Accordingly, the order, insofar as appealed from, is affirmed.
Marano, P.J., Tolbert and Garguilo, JJ., concur.
Decision Date: March 23, 2016
Reported in New York Official Reports at Tam Med. Supply Corp. v 21st Century Ins. Co. (2016 NY Slip Op 50402(U))
SUPREME COURT, APPELLATE TERM, SECOND DEPARTMENT, 2d, 11th and 13th JUDICIAL DISTRICTS
against
21st Century Insurance Company, Respondent.
Appeal from an order of the Civil Court of the City of New York, Queens County (Jodi Orlow, J.), entered December 17, 2013. The order denied plaintiff’s motion for summary judgment and granted defendant’s cross motion for summary judgment dismissing the complaint.
ORDERED that the order is modified by providing that defendant’s cross motion for summary judgment dismissing the complaint is denied; as so modified, the order is affirmed, without costs.

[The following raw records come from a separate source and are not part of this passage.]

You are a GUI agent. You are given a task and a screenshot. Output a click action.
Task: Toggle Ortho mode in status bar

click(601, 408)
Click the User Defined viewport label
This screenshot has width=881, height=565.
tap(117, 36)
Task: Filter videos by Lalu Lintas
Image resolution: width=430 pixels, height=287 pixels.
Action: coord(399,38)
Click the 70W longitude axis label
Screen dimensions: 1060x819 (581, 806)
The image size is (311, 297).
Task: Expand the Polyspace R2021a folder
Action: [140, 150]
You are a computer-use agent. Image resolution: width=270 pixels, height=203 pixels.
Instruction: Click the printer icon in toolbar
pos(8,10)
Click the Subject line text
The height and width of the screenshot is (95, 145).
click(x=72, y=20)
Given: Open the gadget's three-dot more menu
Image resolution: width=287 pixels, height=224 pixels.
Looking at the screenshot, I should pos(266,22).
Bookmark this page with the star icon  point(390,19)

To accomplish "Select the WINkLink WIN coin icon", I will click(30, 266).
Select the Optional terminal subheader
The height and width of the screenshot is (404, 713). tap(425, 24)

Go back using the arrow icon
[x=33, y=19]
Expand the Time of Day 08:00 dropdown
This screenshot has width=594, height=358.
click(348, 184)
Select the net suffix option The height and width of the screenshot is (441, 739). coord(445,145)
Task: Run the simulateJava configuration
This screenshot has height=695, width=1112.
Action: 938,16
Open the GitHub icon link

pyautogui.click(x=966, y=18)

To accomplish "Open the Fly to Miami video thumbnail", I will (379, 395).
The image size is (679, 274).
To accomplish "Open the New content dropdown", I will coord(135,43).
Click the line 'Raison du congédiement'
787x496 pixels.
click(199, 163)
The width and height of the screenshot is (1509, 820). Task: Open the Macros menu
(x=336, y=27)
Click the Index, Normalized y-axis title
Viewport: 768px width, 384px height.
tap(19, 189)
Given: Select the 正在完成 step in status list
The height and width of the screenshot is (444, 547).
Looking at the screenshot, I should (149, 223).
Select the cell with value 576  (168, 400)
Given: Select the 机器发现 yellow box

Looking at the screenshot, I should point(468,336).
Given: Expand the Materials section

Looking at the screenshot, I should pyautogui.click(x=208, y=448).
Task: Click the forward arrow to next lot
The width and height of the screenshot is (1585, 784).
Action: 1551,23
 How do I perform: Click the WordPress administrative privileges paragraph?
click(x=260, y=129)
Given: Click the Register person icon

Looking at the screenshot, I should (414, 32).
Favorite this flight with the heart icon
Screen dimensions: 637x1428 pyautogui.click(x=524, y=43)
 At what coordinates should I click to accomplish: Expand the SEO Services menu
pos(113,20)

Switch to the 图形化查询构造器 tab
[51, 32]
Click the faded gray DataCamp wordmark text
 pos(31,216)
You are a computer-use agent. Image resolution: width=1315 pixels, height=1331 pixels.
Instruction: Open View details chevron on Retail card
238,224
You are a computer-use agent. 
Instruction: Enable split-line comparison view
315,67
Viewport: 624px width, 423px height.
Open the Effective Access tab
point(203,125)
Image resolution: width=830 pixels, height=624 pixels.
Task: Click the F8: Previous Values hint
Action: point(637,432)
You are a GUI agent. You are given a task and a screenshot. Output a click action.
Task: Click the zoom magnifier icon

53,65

In this action by a provider to recover assigned first-party no-fault benefits, plaintiff appeals from an order which denied plaintiff’s motion for summary judgment and granted defendant’s cross motion for summary judgment dismissing the complaint.
Plaintiff’s moving papers failed to establish either that defendant had failed to deny the claim within the requisite 30-day period or that defendant had issued a timely denial of claim that was conclusory, vague or without merit as a matter of law (see Insurance Law § 5106 [a]; Westchester Med. Ctr. v Nationwide Mut. Ins. Co., 78 AD3d 1168 [2010]; Ave T MPC Corp. v Auto One Ins. Co., 32 Misc 3d 128[A], 2011 NY Slip Op 51292[U] [App Term, 2d, 11th & 13th Jud Dists 2011]). Consequently, contrary to plaintiff’s contention, plaintiff failed to establish a prima facie case, and the burden never shifted to defendant.
Defendant, in support of its cross motion, failed to demonstrate that it is not precluded from asserting the defense of fraudulent procurement of the policy, as defendant failed to establish that it had timely denied plaintiff’s claim (see Westchester Med. Ctr. v GMAC Ins. Co. Online, Inc., 80 AD3d 603 [2011]; Gutierrez v United Servs. Auto. Assn., 47 Misc 3d 152[A], 2015 NY Slip Op 50797[U] [App Term, 2d, 11th & 13th Jud Dists 2015]). Thus, defendant is not entitled to summary judgment on that ground. To the extent defendant also sought summary judgment on the ground of lack of coverage, a defense which is not subject to preclusion (see Central Gen. Hosp. v Chubb Group of Ins. Cos., 90 NY2d 195, 199 [1997]), defendant’s proffered evidence was insufficient to establish, as a matter of law, that the assignor’s alleged injuries did not arise from an insured incident so as to warrant the dismissal of the complaint (see Central Gen. Hosp., 90 NY2d at 199; Infinity Health Prods., Ltd. v American Tr. Ins. Co., 30 Misc 3d 137[A], 2011 NY Slip Op 50195[U] [App Term, 2d, 11th & 13th Jud Dists 2011]).
Accordingly, the order is modified by providing that defendant’s cross motion for summary judgment dismissing the complaint is denied.
Pesce, P.J., Weston and Aliotta, JJ., concur.